Figures 4A-4D illustrates another example in which the exposed surfaces of the fins of a heat sink are disrupted with a scalloped profile. The heat sink element 40 includes a base 42 from which extend a plurality of fins 46. The fins 46 define channels 48 therebetween and extend above the base 42. The fins 46 further include a plurality of scallops. Several rows of scallops 45a extend substantially transverse to the direction of extension of the fins 46, thereby disrupting a top surface of the fins. In this example, scallops 45b interrupt a front surface of the fins 46, and scallops 45c interrupt a rear surface of the fins 46. In this example, the scallops are defined by a radius r and are separated by a distance D'. As with the previous example, the disruptions can be spaced at regular or irregular intervals. In some examples, the disruptions are spaced apart a spacing D' in a range of about 0.02 inches to about 1 .0 inches. The heat transfer elements 40 can be affixed to conductor rotors via mounting holes 44.

Figures 5A-5D illustrates another example in which the exposed surfaces of the fins of a heat sink are disrupted with a continuous curve. The heat sink element 50 includes a base 52 from which extend a plurality of fins 56. The fins 56 define channels 58 there between and extend above the base 52. The fins 56 further include a continuous curve defined by the radii Ri and R ₂ , with a minimum fin heights separated by a distance D", thereby disrupting a top surface of the fins. In this example, the curve extends along a front surface of the fins 56 at 55b, and along a rear surface of the fins 56 at 55c. In this example, the scallops are defined by a radius r and are separated by a distance D'. The heat transfer elements 50 can be affixed to conductor rotors via mounting holes 54.

It is further noted that, in some examples, the disruptions can be offset from each other on adjacent fins, such that the disruptions are

discontinuous with respect to each other when viewed in a circumferential direction of the heat sink member.

In addition to new installations, noise improvements can be achieved by replacing existing heat transfer elements with any of the improved heat transfer elements described herein. For example, full height heat transfer elements can be replaced with half-height heat transfer elements for low-speed applications.
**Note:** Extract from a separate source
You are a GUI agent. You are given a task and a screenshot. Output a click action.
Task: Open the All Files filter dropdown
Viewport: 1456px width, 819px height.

For higher speed applications, full height heat transfer elements can be replaced with slotted heat transfer elements, having the appropriate height necessary for the desired heat transfer.

Although specific reference is made to adjustable speed magnetic drive systems the heat sinks of the present disclosure can also be used in combination with other air cooled mechanisms, including, but not limited to, fixed gap magnetic couplings and magnetic couplings and drives that include speed trimming, torque limiting, and delayed start features.

The various embodiments described above can be combined to provide further embodiments. These and other changes can be made to the embodiments in light of the above-detailed description. In general, in the following claims, the terms used should not be construed to limit the claims to the specific embodiments disclosed in the specification and the claims, but should be construed to include all possible embodiments along with the full scope of equivalents to which such claims are entitled. Accordingly, the claims are not limited by the disclosure.